(Описание задания): Отфильтруйте записи ниже и выпишите каждую строку, где есть слово «icon». Регистр букв имеет значение.

(Записи для работы):
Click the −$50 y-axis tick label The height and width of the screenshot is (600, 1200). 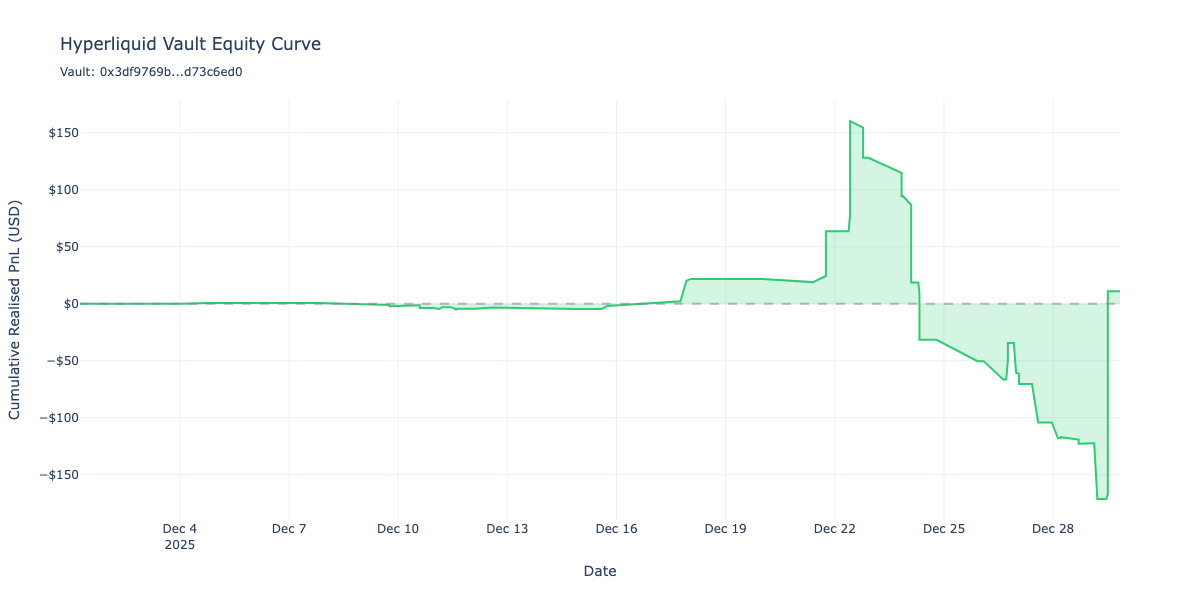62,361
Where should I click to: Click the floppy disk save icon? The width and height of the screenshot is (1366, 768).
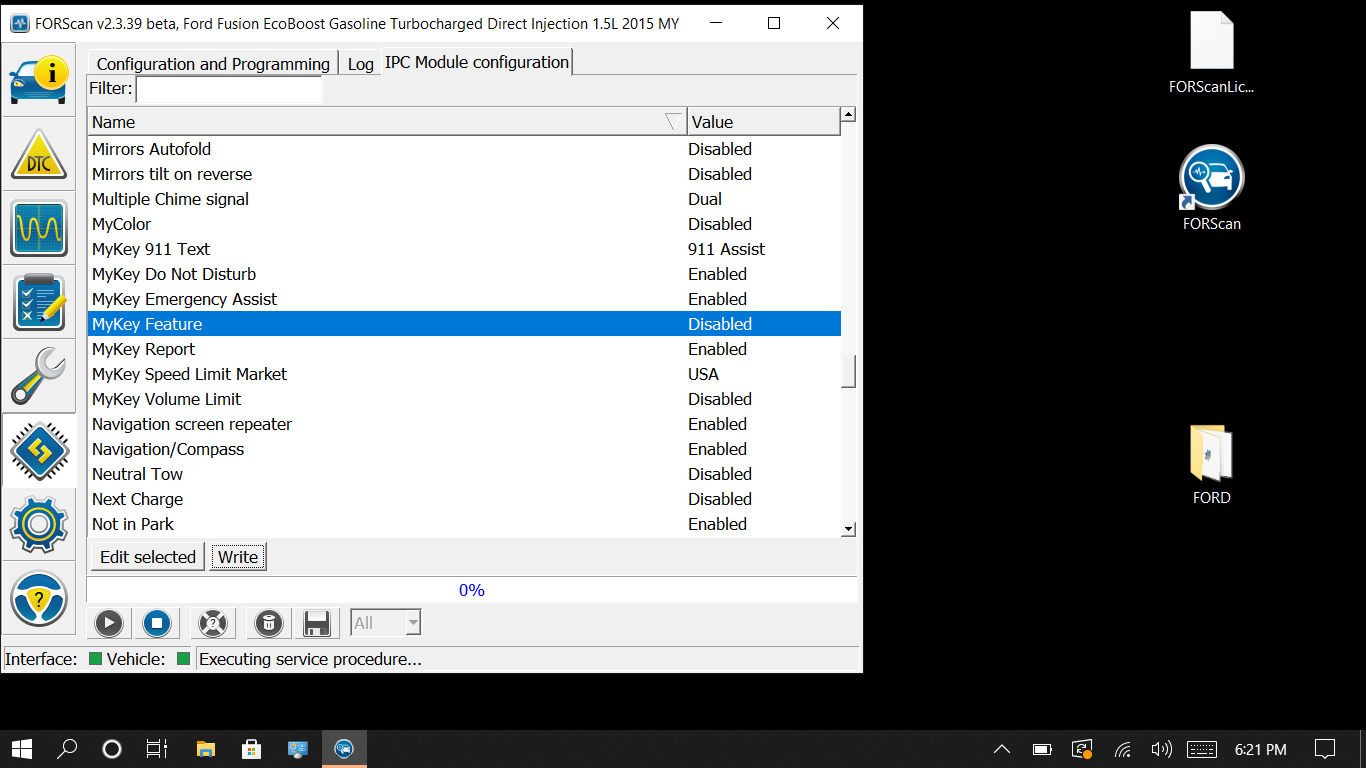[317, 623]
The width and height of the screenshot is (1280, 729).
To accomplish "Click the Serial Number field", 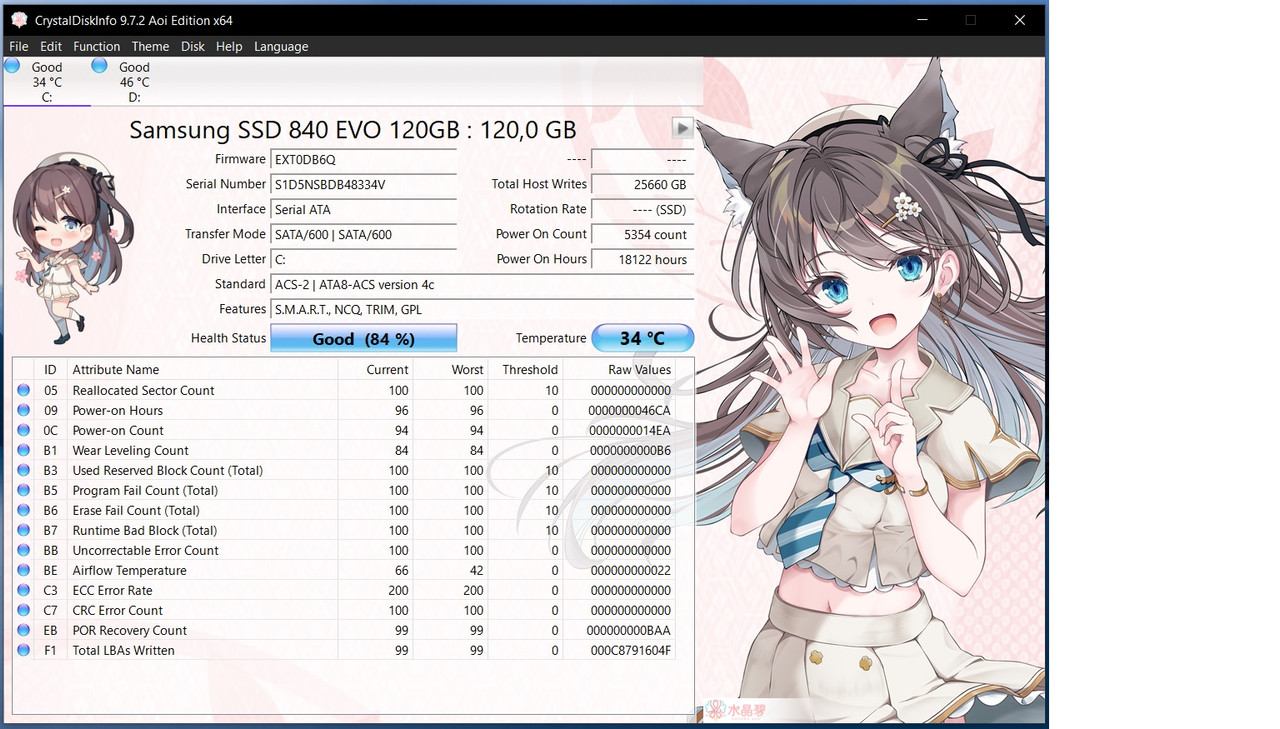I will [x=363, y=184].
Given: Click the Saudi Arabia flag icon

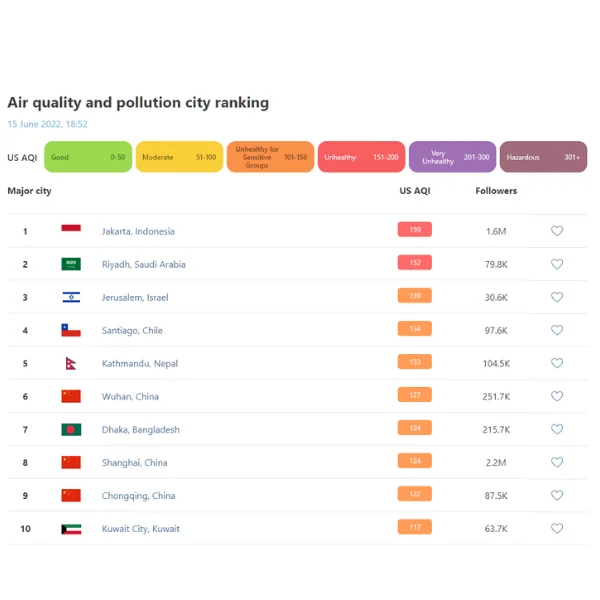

(Результат):
Where should I click to: Click the floppy disk save icon? The width and height of the screenshot is (1366, 768).
Given: Click the Saudi Arabia flag icon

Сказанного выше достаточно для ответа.